C’è solo questo tempo sospeso che i polsi azzanna e azzera il fiato. C’è questo oggi che non è giorno, non è notte, non è ora e non è domani, ma è mero spazio incastonato fra le ossa del mondo. Ed è lì, in quell’incastro, che oggi pomeriggio, sul quel sacro suolo di Francia, due gemme emerse dall’abisso della nuova era si affronteranno.
Non più uomini. Non più ragazzi. Non più atleti. Ma specchi vivi in cui il fato ha deciso di contemplarsi, ammirarsi, dilaniarsi. Ombra e luce. Fuoco e ghiaccio. Vortice e lama. Istinto e calcolo.
Il tennis moderno li ha generati, il tempo li ha forgiati, la Storia ora li vuole in un primo duello che già piega e spezza il respiro.
Carlos. Il Sole che stride.
Corpo di linfa e di fiamma, Centauro infuoca che corre e brucia ogni spazio con sorriso di folgore. Non cerca la perfezione: la impone. Non teme il limite: lo frantuma. Ad ogni colpo è canto di battaglia, ad ogni scambio è tempesta che s’alza. Ha in sé il sangue arso della sua terra. Murciano e quasi marziano che marcia d’anima, guerriero di cuore. Gioca per dominare. Vive per travolgere. E quando il suo piede tocca la terra è la terra stessa che trema.
Jannik. Il DoloMitico Ghiaccio che di bisturi taglia. Non corre. Scivola e vola. Non brucia. Gela. Non urla. Incide. Il suo tennis non chiede: ordina. Ogni movimento è scritto nell’aria con l’inchiostro della perfezione. Porta in sé il silenzio delle vette, la solitudine dei venti, la freddezza della neve che sa quando sciogliersi e quando uccidere. Non concede, non esita, non perdona. E quando colpisce, la palla di Schiaffo di Dio non viaggia: scompare. E poi in faccia riappare.

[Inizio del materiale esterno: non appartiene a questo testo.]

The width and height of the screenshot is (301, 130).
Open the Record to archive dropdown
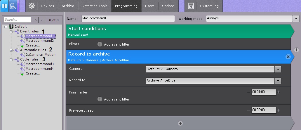pos(278,81)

Oggi alle 15, il campo sarà un’arena stretta. Non luogo, ma gabbia. Non spazio, ma abisso.
Non finale, ma rito. Perché il mondo intero si specchierà nei loro corpi. In ogni scambio, in ogni fiammata, in ogni riga sfiorata. Due opposti che non possono esistere separati. Due metà di una medaglia forgiata nell’inferno del nuovo tempo. Uno, Alcaraz, che strappa, che morde, che spacca il cielo a mani nude. L’altro, Sinner, che lima, che plasma, che tesse trame invisibili fino a strangolare. E noi, qui, con il cuore serrato in gola, non conteremo i punti: conteremo i battiti che perdiamo.

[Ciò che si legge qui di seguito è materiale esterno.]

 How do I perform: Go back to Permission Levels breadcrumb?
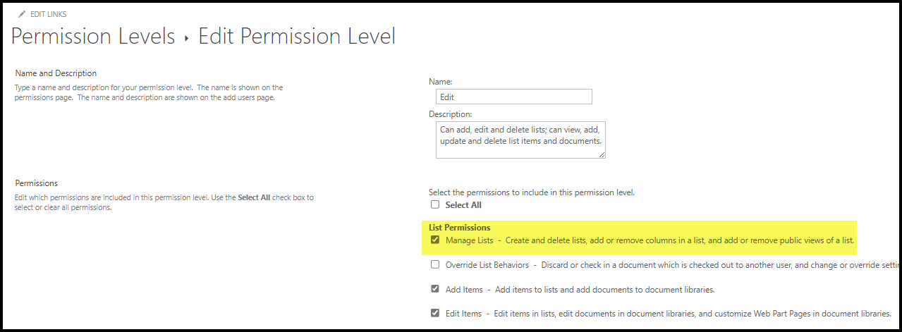coord(93,37)
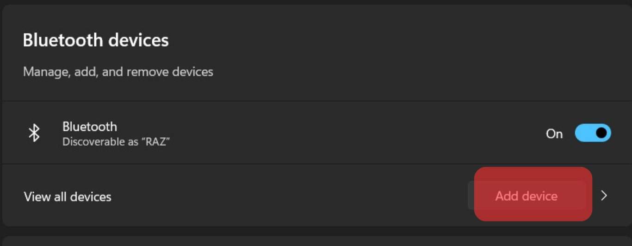Click the Add device button
Viewport: 632px width, 246px height.
click(527, 196)
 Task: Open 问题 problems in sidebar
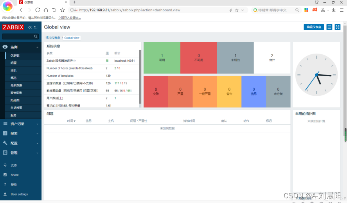(x=14, y=63)
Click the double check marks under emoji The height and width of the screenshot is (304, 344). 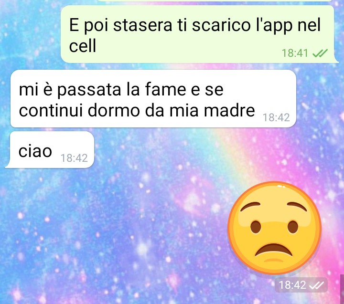pos(316,285)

Non seguiremo il punteggio: seguiremo il destino che si scrive.
Perché questa non è una partita. È una visione. Non è un evento. È un’incisione sull’asse del tempo e del mondo. Domani il vecchio cadrà. I nomi antichi svaniranno.
Non ci saranno più altri padroni. Non ci saranno più i soliti dei. Solo loro: Carlos e Jannik. Yin e yang. Sole e luna. Respiro e apnea. E quando l’ultimo punto sarà caduto sulla terra rossa come una goccia di sangue o di rugiada, il mondo saprà che nulla potrà più essere come prima. Perché questa è la genesi di una nuova era.
Ed è qui. È ora.
E noi ci saremo, occhi sbarrati, inchiodati all’eterno riflesso. Senza scampo. Senza pace. Senza respiro. Fino all’ultima, definitiva luce.